WHAT TO PRODUCE: Continue the mailing-list reply about pkgconf and pkg-config, picking up after its last sentence.

DOCUMENT SEGMENT:
━━━━━━
On Sat, Jan 14, 2017 at 9:58 AM, Pavel Raiskup <praiskup@xxxxxxxxxx> wrote:
> Hi Neal!
>
> On Saturday, January 14, 2017 9:51:39 AM CET Neal Gompa wrote:
>> > I hope no.  Can you be precise here?  I'm all for protecting Fedora's
>> > interests.;
>>
>> I strongly believe in Fedora's Foundations[0], which include a commitment to
>> "excellence" and "innovation".
>
> I hope it all is about excellence and innovation; and not about personal
> preference.  Personally, I just would let the projects themselves prove
> which of them performs better (for example, I am glad I can help Fedora
> with maintenance of 3 'tar' implementations now).  I think Gentoo for
> example has both implementations.

One should probably point out that tar is not a critical toolchain
component while the system pkg-config implementation is. :)

>> And being afraid of switching to a different and fully compatible
>> implementation of pkg-config just because it's not the implementation
>> we've used for over a decade is contrary to those values.
>
> I'm not really afraid of something now, just trying to be fair.
>
> FWIW, why it is _not a fork_, but rather complete rewrite?  Yes, rewriting
> software is fun, and WRT BSD I see a "licence issue" to be the reason for
> rewrites.

So, some background here: the software that became pkgconf originally
came out of the desire to provide awareness of pkg-config files to,
amongst other things, the Alpine Linux build environment and package
system.

When pkg-config 0.26 came out and gained the glib2 dependency,
requiring special steps to bootstrap, we decided it was relevant to
change the focus of the project to also provide a pkg-config frontend
so that we did not have to deal with bootstrapping yet another
circular dependency.

As for the ISC license; there was interest from the FreeBSD guys in
doing the same work, so we decided to work together with them -- as
such a non-copyleft free software license was the most palatable
option to everyone involved, so we went with that.  At no point was
this really a "lets rewrite pkg-config as BSD license for the fun of
it" affair, it was done because pkg-config was now a circular
dependency and we didn't want to deal with it, as we already had a lot
of the pieces we needed to make a replacement frontend.

>> Because pkgconf supports the full specification, including Provides
>> rules. pkgconfig does not. It's been *years* and they never added
>> support for it.
>
> That sounds like valid argument, just to be sure .. have authors of
> pkgconf tried to submit patches against pkgconfig first?

So, "specification" isn't the right word here in my opinion -- at
least it is one I try to avoid using when speaking of .pc files, as
there is no formal specification, but I have to give the Gentoo guys
props for trying to start the conversation.
━━━━━━
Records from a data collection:
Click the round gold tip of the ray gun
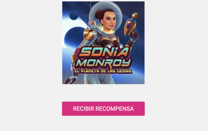208x131 pixels. click(x=135, y=16)
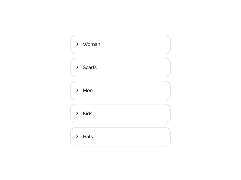Choose the Kids category text
Viewport: 241px width, 180px height.
tap(88, 114)
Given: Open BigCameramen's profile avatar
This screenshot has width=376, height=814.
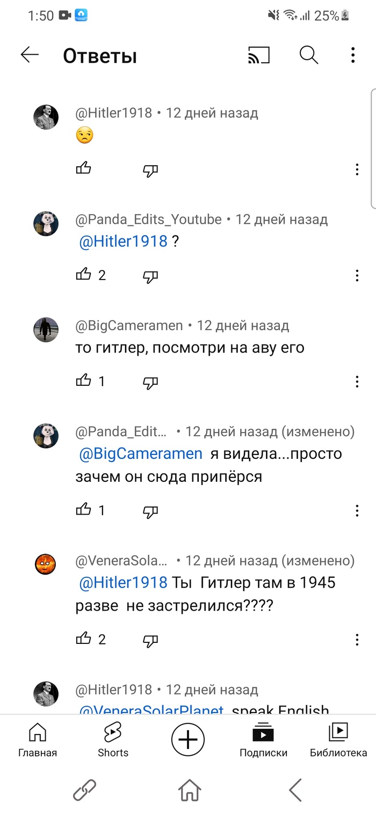Looking at the screenshot, I should click(x=46, y=329).
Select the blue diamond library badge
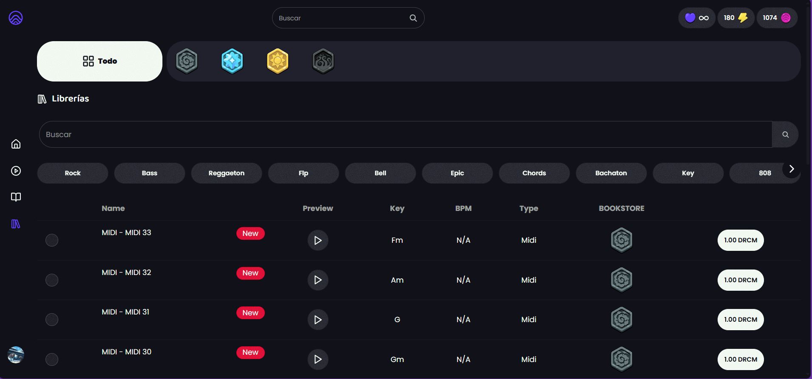This screenshot has height=379, width=812. pos(232,61)
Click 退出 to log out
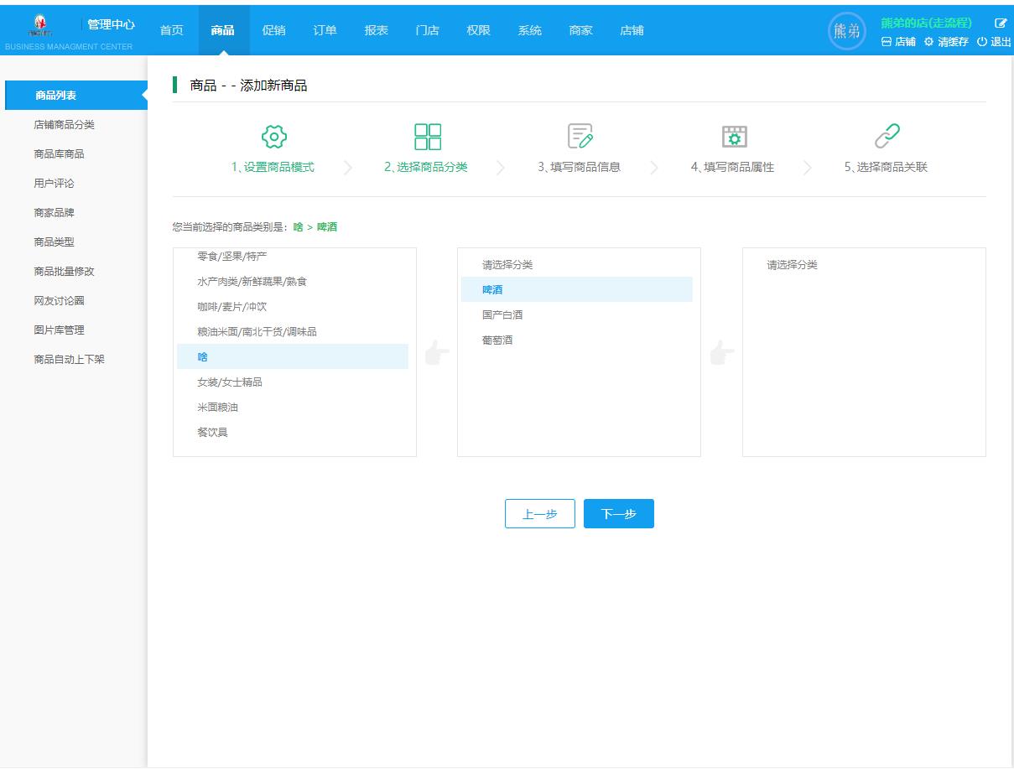This screenshot has height=769, width=1014. click(994, 42)
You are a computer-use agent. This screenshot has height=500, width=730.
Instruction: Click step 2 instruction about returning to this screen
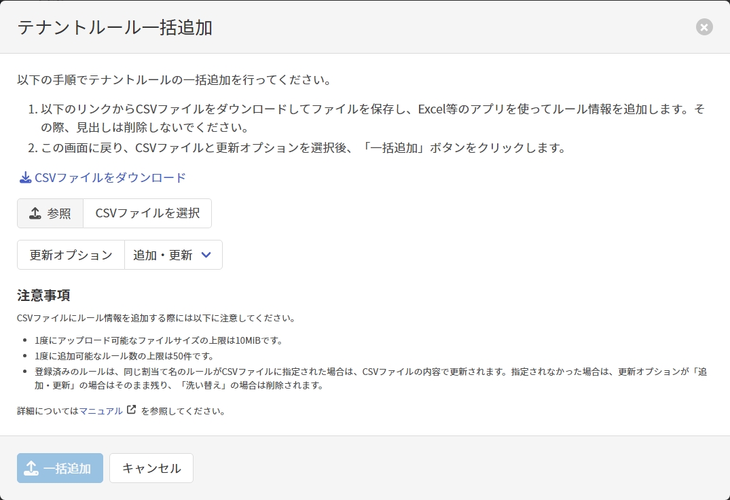coord(303,148)
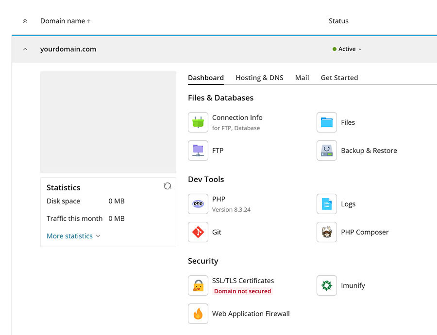Sort by Domain name column header

click(x=62, y=21)
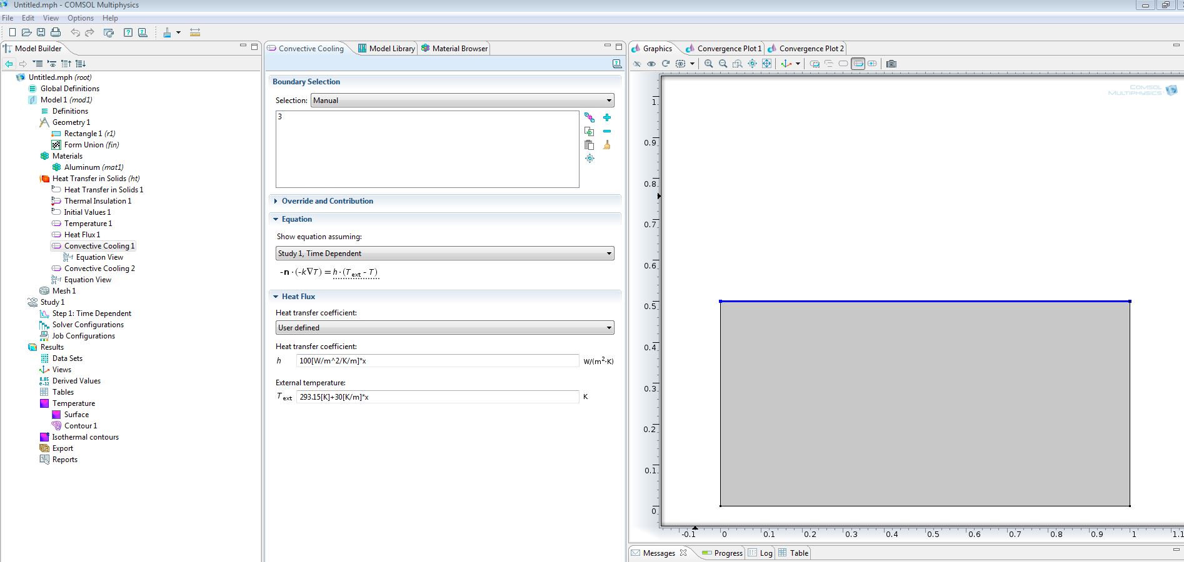The image size is (1184, 562).
Task: Clear selection with the broom icon
Action: pyautogui.click(x=606, y=145)
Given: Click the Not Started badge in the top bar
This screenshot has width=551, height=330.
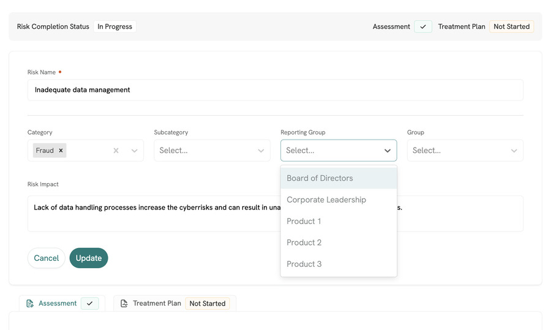Looking at the screenshot, I should [511, 27].
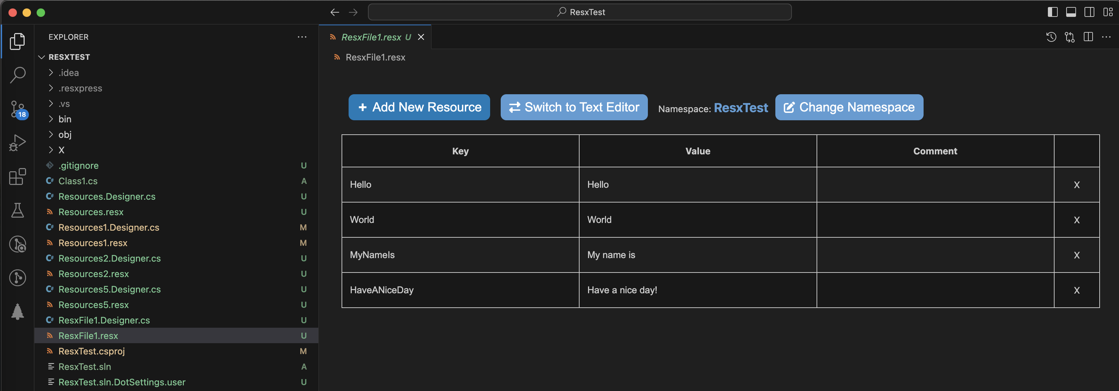Select the ResxFile1.resx breadcrumb tab
This screenshot has height=391, width=1119.
point(375,57)
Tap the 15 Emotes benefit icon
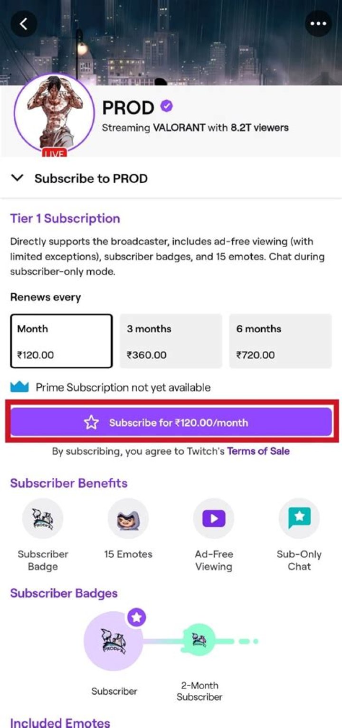The height and width of the screenshot is (728, 342). [128, 519]
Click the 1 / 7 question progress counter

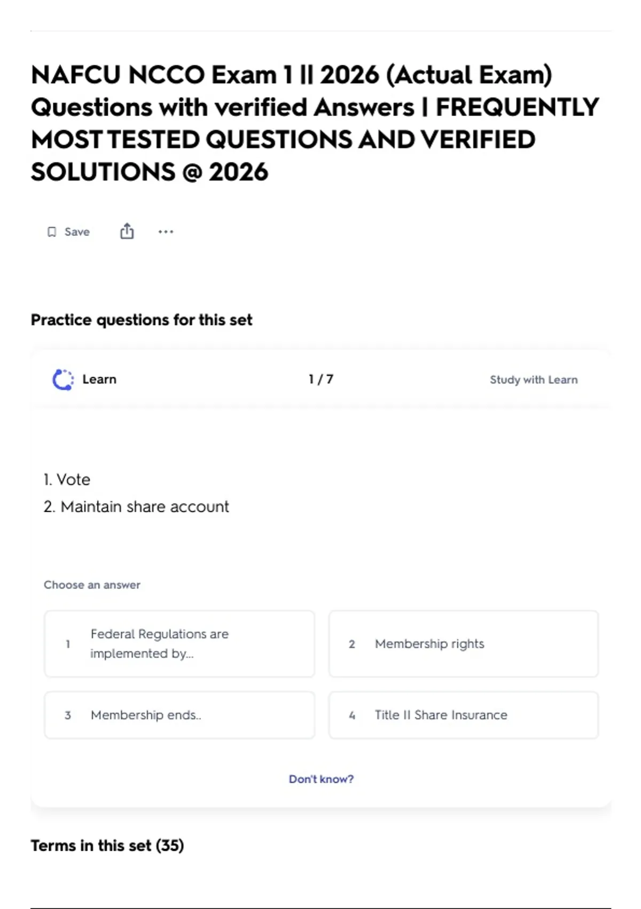click(321, 379)
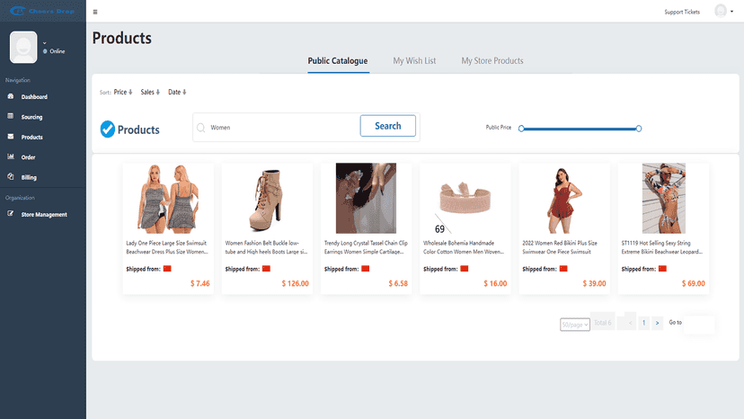Open Dashboard from the sidebar icon
The width and height of the screenshot is (744, 419).
tap(11, 96)
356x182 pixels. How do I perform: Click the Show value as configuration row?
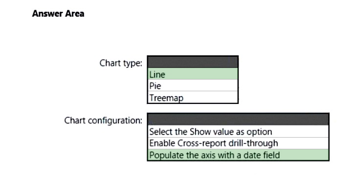238,131

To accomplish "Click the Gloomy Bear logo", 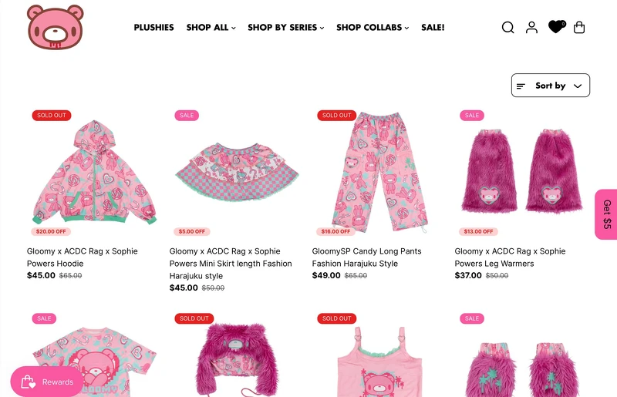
━━━━━━
ANSWER TO THIS EXERCISE:
What he means is: pkg-config has a lot of features that are
incomplete.  For example --print-provides is a stub in pkg-config that
was never realized for anything beyond printing some output for RPM's
dependency generator.  But one has to question why the RPM developers
wanted --print-provides in the first place -- obviously they wanted
pkg-config to be able to mirror the Provides functionality of RPM,
otherwise why not just extract the data from the pkg-config file using
--modversion in RPM's dependency generator?

Another example is CFLAGS.private, which allows for defining CFLAGS
specific to static builds.  This is mainly for things like
-DFOO_STATIC which can be used for disabling code that shouldn't be
used in a static build (or on Windows various dllimport/dllexport
stuff).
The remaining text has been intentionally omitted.